Und in der Frauenfrage?

Kosch: In der Frage des Amtsverständnisses und der Zulassungsbedingungen erwarte ich derzeit keine grossen Schritte. Damit werden das Weiheamt und seine Träger hierzulande weiter an Rückhalt und an öffentlichem Ansehen verlieren.

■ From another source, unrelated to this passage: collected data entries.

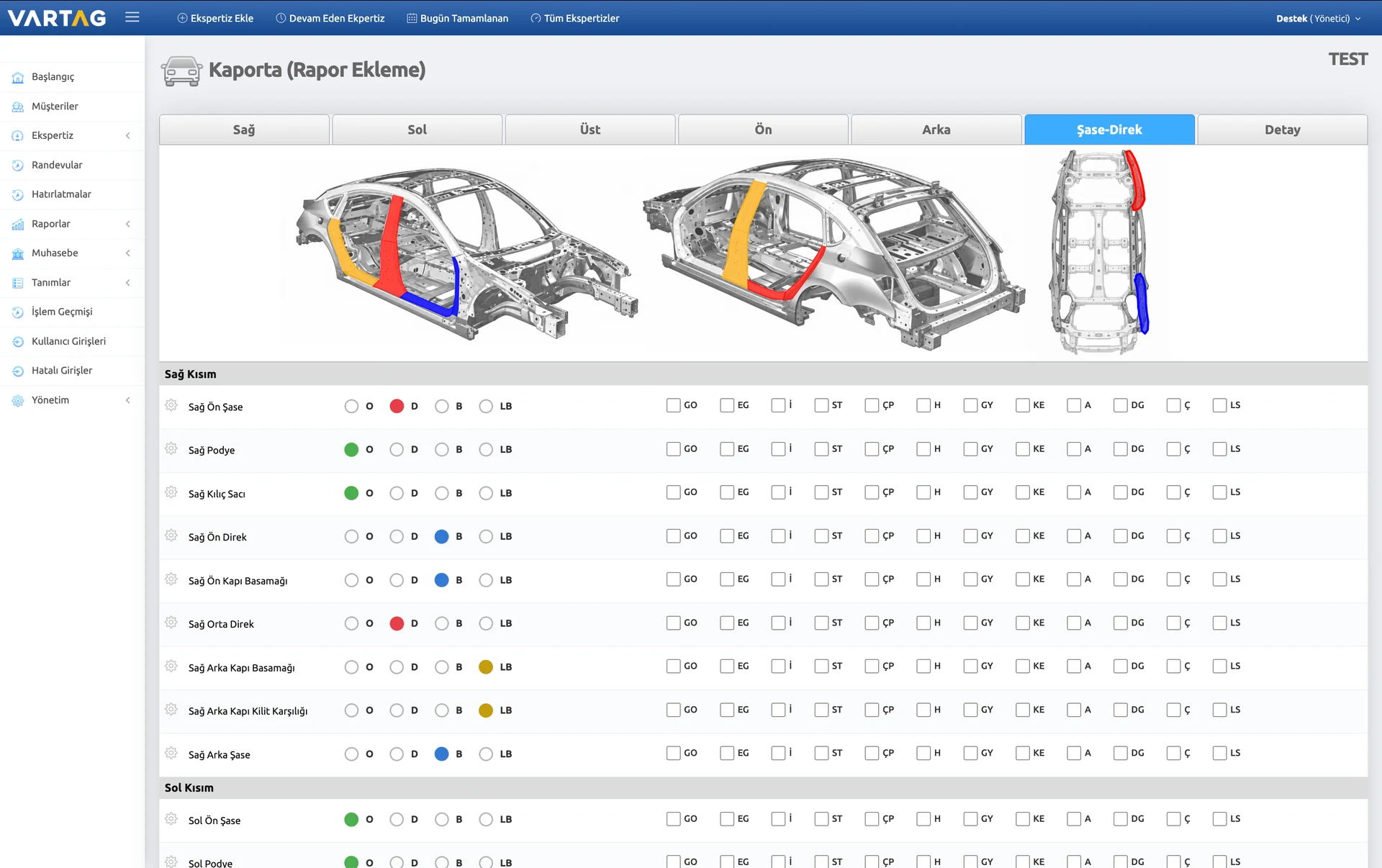Screen dimensions: 1382x868
Task: Click the Müşteriler sidebar icon
Action: [x=18, y=107]
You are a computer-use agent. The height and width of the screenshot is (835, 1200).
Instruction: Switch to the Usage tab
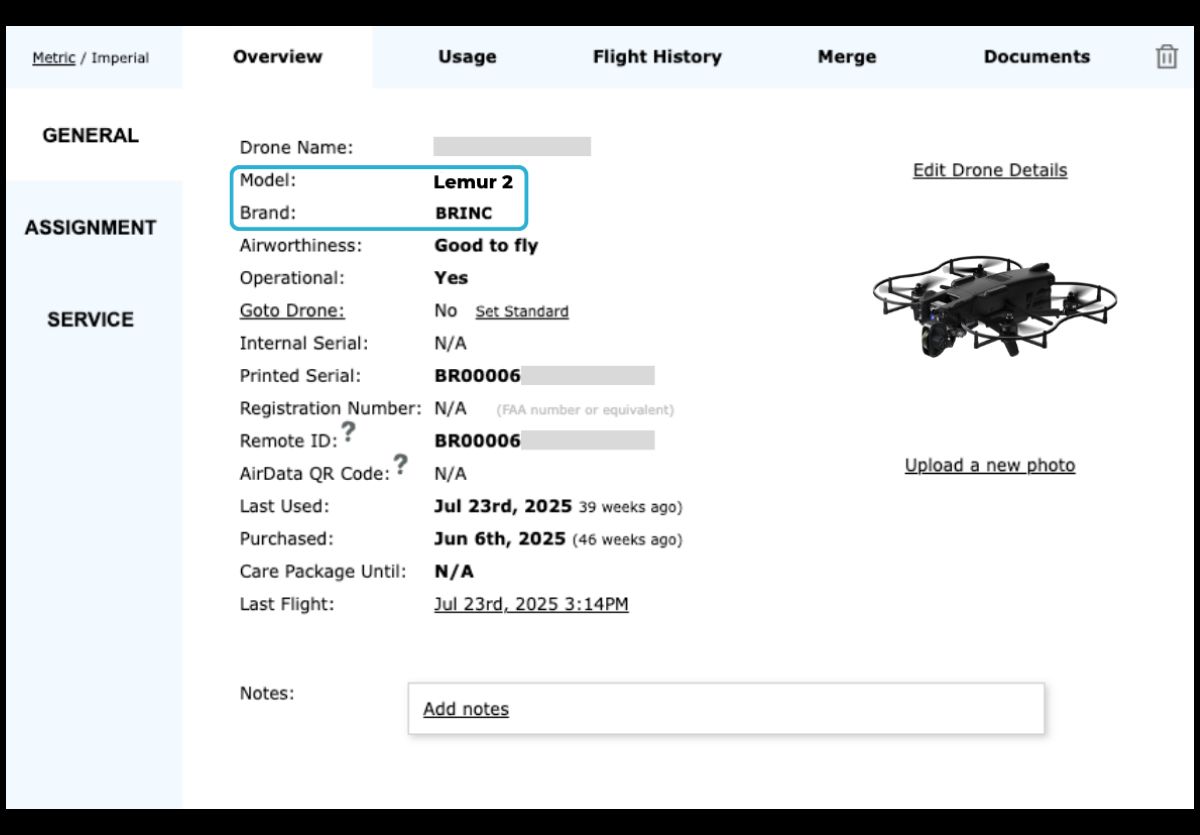coord(466,57)
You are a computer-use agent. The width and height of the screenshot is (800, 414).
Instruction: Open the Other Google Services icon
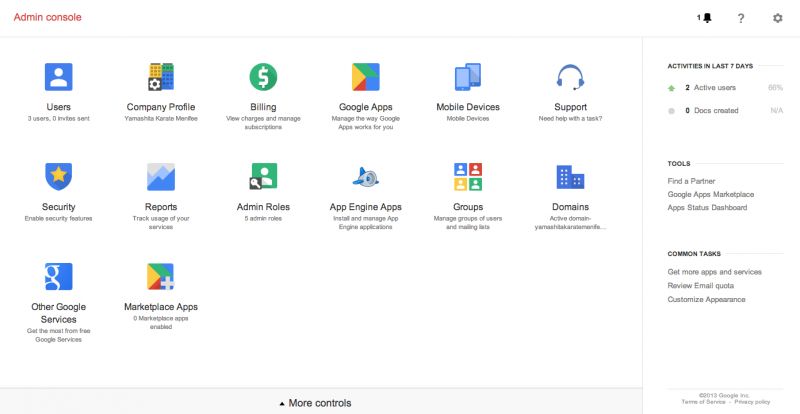coord(59,276)
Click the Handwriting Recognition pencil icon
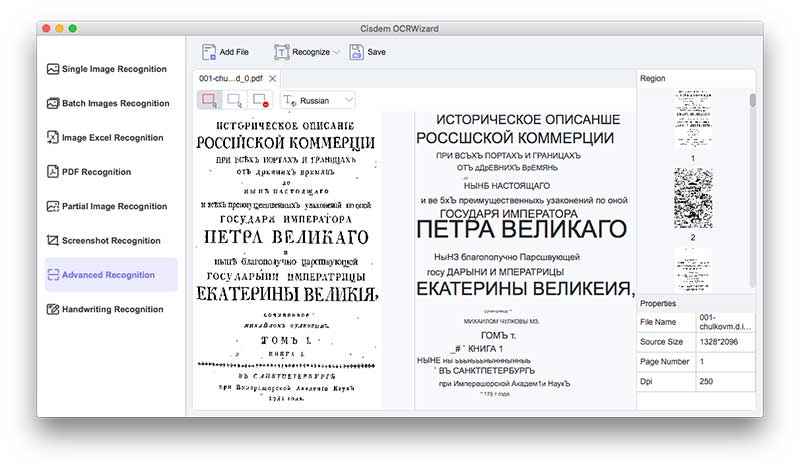 tap(53, 309)
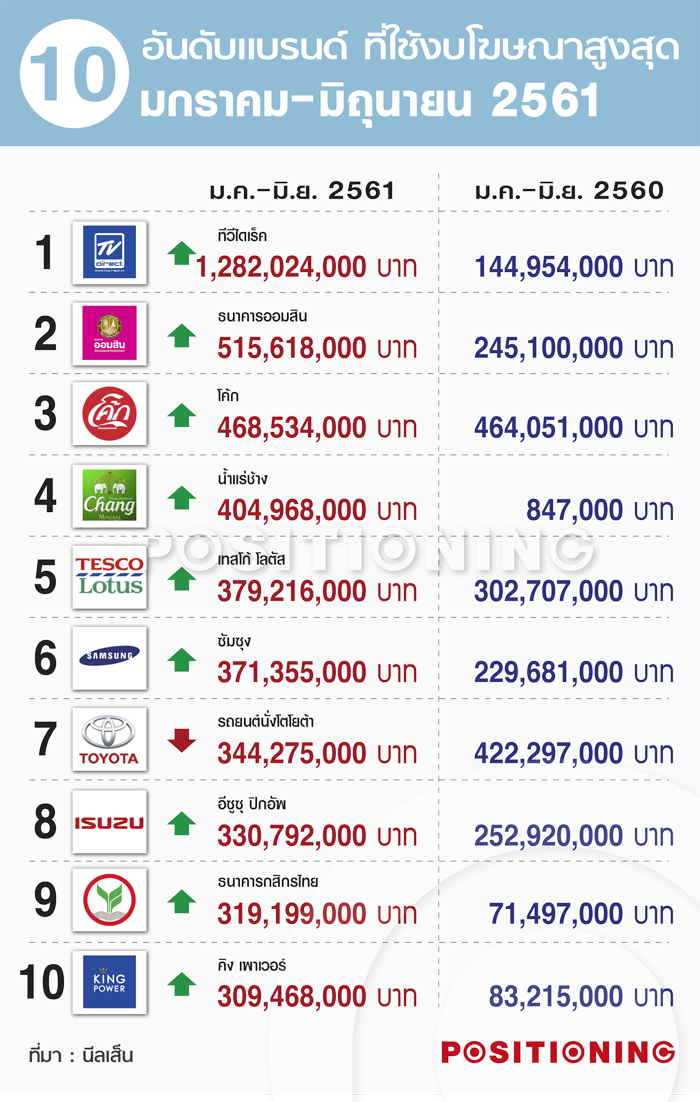
Task: Click the Government Savings Bank pink logo
Action: click(x=110, y=333)
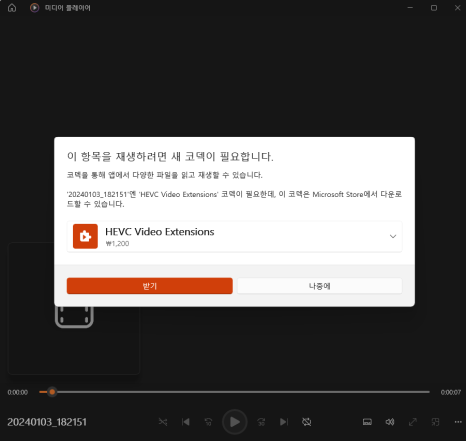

Offenbar sind viele Amtsträger auch hierzulande bereit, die damit verbundene Beschädigung der Kirche in Kauf zu nehmen.

Was erhoffen Sie sich für die Kirche Schweiz von der Synode?

Kosch: Wie überall auf der Welt ist die Kirche auch in der Schweiz nur dann lebendig und glaubwürdig, wenn sich möglichst viele verschiedene Menschen, Gruppen, Projekte und Ideen unter ihrem Dach Platz finden. Und wenn sie sich dafür einsetzen, dass konkret Gestalt annimmt, was für Jesus wichtig war: Hoffnung in bedrohlicher Zeit, Solidarität mit jenen, die es allein nicht schaffen, Vertrauen darauf, dass die Liebe stärker ist als der Tod. Aber das lässt sich nicht an Kirchenprofis delegieren – es muss miteinander errungen werden.

Geht es etwas konkreter?

Kosch: Das Kirchenwort dafür lautet Synodalität: Mit Vorschussvertrauen möglichst zuversichtlich miteinander auf dem Weg sein. Und auch dann auf diesem Weg bleiben, wenn er mühsam ist und das Ziel in weiter Ferne liegt. Die Weltsynode wird hoffentlich einige Steinbrocken aus dem Weg räumen. Den synodalen Weg vor Ort suchen und gehen müssen wir allerdings selbst.

 

Daniel Kosch (65) war von 2001 bis 2022 Generalsekretär der Römisch-Katholischen Zentralkonferenz der Schweiz (RKZ). In dieser Zeit hat er die Schweizer Kirche und ihr duales System geprägt. Der promovierte Theologe und Finanzexperte ist von Synodalität überzeugt.
2023 erschien sein Buch «Synodal und demokratisch. Katholische Kirchenreform in schweizerischen Kirchenstrukturen» im Verlag Edition Exodus.